Hypercapnia as a New Potent Coronary Vasodilator

It has long been known that carbon dioxide (CO 2 ) may act as a vasodilator in the heart, but its sensitivity to impart sufficient coronary vasodilation to assess regional changes in MBF has not been clear. Recent studies, enabled by prospective gas control allowing for rapid and independent control of arterial CO 2 and O 2 , have made it possible to directly relate the influence of arterial CO 2 on coronary vasodilation. The use of targeted increases in arterial CO 2 to vasodilate the coronary arteries and invoke changes in myocardial oxygenation and its relation to adenosine in the preclinical models and healthy human subjects has been demonstrated ( Fig. 8.2 ). However, its utility to assess changes in myocardial oxygenation in patients with ischemic/nonischemic heart disease has not been demonstrated.

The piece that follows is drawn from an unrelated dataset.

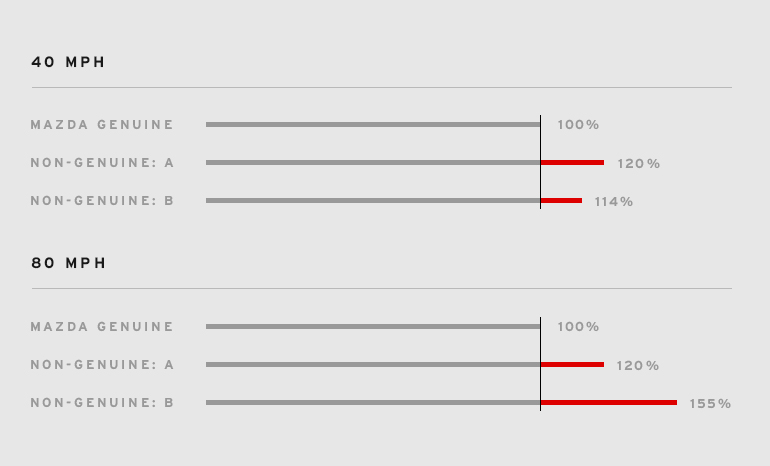Screen dimensions: 770x466
Task: Click the 120% value in the 40 MPH chart
Action: click(638, 163)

FIG. 8.2, Effect of changing arterial carbon dioxide (CO 2 ) on blood-oxygen-level-dependent (BOLD) cardiovascular magnetic resonance signal intensities in healthy humans. (A) Representative short-axis BOLD cardiovascular magnetic resonance images collected from a healthy human at baseline (end-tidal CO 2 [PETCO 2 ] = 37 mm Hg) and hypercapnia (PETCO 2 = 47 mm Hg). BOLD signal intensity increased during hypercapnia. For ease of visualization, color overlays of the left ventricle (with color bar showing BOLD signal intensity in arbitrary units [a.u.]) corresponding to the gray-scale images are shown directly below. (B) Box plot showing the dependence of % hyperemic BOLD response on PETCO 2 and standard dose of adenosine: % hyperemic response increased at higher PETCO 2 values; response at Plus 10 did not differ from that because of standard adenosine infusion. % hyperemic BOLD response for adenosine is from reported values in the literature. 80 Asterisk denotes statistically significant difference relative to rest ( P < .05). Top and bottom of boxes indicate upper limit +1 standard deviation (SD) and lower limit −1 SD, respectively; error bars (whiskers) are maximum and minimum of data. The mean and median are represented as a point and a band within the box, respectively. For adenosine, the whiskers represent the boundaries of 1st and 99th percentile of the data.

An alternate approach for modulating PaCO 2 is through breathing maneuvers, where a subject is asked to hyperventilate, typically for 30 seconds, and then suspend breathing during imaging to invoke a hyperemic response. The combined hyperventilation/suspension of breathing is expected to provide a significant change in PaCO 2 to invoke a hyperemic blood flow response in the heart. To date, the value of this approach in modulating the BOLD CMR response has been demonstrated in healthy human subjects. Comparative studies between this approach and prospective gas control methods to probe myocardial oxygenation changes in response to hypercapnia are yet to be conducted.